◆ **Given request**
Please report every line of the items below that contains the word "left".

::: Records to use :::

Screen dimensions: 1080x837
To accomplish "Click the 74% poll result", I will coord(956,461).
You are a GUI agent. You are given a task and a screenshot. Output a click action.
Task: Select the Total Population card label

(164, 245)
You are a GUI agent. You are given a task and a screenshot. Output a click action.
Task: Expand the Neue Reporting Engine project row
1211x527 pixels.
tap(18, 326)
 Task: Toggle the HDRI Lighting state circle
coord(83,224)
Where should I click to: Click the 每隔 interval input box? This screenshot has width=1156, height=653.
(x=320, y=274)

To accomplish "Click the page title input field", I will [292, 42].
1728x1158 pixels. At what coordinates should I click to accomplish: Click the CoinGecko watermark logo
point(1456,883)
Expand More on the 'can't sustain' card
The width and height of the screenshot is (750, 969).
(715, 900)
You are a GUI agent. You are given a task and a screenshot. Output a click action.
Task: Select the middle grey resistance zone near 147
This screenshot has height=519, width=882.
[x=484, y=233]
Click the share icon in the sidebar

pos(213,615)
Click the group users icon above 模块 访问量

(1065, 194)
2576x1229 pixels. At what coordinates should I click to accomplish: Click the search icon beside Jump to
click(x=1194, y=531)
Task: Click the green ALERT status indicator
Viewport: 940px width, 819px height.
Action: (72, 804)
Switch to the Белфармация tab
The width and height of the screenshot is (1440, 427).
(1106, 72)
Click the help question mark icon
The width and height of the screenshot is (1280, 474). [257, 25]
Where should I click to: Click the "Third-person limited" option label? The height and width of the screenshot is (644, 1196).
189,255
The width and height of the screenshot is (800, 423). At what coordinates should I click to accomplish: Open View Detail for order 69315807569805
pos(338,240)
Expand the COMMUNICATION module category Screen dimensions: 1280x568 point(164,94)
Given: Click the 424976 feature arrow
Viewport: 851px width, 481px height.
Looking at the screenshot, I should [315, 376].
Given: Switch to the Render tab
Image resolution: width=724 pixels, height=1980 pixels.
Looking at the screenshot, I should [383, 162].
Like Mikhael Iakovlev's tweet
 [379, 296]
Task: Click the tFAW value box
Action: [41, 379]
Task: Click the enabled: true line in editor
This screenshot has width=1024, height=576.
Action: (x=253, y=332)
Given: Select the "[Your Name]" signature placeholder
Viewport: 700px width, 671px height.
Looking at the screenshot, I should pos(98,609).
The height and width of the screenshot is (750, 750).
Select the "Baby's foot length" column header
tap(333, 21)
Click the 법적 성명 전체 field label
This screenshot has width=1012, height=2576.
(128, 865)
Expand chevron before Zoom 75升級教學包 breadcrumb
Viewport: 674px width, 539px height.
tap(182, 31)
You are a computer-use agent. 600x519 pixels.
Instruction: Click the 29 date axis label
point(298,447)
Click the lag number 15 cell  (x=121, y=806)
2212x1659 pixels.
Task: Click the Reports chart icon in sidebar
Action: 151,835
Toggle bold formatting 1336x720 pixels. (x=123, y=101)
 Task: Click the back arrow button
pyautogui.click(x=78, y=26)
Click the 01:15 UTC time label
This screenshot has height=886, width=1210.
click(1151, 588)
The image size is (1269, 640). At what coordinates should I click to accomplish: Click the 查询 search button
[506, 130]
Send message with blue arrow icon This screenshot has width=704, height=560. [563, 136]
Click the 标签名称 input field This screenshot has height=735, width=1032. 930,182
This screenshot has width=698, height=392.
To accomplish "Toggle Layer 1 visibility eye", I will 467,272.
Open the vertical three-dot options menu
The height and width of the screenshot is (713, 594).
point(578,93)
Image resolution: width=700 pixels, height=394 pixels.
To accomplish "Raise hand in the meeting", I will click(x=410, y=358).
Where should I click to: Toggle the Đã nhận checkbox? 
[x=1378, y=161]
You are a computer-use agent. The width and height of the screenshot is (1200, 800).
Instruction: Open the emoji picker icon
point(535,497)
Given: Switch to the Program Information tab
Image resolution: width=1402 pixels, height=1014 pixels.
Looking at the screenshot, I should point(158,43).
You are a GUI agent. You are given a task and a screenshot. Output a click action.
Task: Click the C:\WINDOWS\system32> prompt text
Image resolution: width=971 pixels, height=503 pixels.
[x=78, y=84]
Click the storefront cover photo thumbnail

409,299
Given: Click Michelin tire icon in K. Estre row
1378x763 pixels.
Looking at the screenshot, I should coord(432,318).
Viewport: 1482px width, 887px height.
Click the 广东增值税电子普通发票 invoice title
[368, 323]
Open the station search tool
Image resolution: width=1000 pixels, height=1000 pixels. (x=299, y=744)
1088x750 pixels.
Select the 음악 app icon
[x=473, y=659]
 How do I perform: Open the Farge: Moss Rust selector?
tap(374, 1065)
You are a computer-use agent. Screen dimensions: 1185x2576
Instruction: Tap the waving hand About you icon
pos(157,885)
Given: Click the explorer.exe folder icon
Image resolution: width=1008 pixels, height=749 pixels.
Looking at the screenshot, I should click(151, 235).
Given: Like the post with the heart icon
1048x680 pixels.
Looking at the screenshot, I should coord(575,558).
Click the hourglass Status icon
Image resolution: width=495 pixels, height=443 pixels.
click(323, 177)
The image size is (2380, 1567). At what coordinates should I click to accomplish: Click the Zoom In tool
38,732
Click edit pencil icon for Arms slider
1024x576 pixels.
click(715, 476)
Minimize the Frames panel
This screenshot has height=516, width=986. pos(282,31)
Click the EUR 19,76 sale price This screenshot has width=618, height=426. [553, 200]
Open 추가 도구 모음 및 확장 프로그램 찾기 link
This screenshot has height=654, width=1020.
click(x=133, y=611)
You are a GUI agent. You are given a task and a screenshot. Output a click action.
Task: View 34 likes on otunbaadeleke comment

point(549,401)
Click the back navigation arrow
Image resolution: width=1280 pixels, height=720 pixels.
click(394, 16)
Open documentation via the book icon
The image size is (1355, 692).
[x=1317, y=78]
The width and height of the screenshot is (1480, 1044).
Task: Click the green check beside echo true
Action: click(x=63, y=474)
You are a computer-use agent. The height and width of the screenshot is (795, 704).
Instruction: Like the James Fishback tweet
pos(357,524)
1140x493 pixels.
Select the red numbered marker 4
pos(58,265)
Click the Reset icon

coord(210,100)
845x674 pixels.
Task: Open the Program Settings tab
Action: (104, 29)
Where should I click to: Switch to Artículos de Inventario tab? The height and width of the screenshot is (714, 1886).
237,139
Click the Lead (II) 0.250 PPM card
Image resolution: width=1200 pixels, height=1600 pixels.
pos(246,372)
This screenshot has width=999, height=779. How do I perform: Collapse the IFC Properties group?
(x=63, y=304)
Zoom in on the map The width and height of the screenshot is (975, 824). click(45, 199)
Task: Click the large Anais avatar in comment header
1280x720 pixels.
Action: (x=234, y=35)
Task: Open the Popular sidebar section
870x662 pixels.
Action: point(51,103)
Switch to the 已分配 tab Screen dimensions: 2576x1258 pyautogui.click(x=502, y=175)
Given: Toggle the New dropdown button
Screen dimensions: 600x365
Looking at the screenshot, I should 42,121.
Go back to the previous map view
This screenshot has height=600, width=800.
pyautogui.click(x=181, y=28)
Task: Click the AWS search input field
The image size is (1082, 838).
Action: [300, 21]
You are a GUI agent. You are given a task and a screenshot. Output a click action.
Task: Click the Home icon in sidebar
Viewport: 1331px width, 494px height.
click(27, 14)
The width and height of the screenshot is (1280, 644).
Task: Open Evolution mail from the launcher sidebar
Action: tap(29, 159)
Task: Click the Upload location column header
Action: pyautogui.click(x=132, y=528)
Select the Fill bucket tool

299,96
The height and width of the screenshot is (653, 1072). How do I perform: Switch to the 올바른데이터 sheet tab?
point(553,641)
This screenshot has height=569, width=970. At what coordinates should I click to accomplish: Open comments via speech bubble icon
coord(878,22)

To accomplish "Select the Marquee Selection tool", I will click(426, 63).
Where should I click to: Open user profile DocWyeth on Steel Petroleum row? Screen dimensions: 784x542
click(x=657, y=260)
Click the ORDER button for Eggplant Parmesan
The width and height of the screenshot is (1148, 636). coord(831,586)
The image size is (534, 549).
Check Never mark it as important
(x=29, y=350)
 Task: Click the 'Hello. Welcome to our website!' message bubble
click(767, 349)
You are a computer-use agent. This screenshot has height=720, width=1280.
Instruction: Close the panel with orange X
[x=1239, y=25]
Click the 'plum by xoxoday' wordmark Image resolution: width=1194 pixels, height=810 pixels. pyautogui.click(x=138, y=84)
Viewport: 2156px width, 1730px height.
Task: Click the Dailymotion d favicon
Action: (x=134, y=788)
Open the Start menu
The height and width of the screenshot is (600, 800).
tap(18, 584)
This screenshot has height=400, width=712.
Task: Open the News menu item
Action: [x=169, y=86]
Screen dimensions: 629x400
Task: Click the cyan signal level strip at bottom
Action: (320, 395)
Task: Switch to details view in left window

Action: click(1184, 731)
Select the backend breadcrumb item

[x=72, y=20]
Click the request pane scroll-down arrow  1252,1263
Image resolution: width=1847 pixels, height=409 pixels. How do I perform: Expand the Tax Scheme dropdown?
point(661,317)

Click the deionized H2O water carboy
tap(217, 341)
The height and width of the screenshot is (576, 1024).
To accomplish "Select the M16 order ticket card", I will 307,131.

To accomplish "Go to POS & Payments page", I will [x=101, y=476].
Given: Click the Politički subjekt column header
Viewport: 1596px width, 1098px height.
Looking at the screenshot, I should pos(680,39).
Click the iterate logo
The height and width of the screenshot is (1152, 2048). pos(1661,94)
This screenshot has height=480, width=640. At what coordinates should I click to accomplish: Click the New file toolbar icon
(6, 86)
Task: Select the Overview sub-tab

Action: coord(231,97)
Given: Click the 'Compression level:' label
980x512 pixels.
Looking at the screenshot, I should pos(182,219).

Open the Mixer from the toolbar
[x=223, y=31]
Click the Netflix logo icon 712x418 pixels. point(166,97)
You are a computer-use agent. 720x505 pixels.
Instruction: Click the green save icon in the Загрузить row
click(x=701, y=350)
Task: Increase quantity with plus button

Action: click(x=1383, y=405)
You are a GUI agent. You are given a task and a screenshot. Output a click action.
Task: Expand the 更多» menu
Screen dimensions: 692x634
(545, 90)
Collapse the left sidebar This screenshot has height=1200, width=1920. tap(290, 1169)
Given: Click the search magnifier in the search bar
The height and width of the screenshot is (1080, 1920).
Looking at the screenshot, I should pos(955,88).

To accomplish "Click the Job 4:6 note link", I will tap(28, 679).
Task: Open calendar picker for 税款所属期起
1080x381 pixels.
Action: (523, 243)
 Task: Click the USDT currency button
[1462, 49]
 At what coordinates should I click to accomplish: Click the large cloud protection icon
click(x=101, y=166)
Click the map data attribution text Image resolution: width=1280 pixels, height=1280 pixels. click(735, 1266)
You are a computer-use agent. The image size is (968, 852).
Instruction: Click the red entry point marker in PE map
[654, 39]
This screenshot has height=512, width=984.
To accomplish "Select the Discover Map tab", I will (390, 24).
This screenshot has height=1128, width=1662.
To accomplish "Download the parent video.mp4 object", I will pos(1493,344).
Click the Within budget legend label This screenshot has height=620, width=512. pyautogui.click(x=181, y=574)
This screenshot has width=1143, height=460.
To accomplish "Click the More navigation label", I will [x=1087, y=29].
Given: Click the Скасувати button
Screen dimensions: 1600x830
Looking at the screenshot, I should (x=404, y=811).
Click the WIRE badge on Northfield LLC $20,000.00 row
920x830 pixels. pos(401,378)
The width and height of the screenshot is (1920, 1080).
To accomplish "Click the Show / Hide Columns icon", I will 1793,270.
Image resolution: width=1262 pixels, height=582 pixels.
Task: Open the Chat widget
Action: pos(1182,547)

:::

◆ **Response to the exercise**
Task: Switch to details view in left window
Collapse the left sidebar This screenshot has height=1200, width=1920. tap(290, 1169)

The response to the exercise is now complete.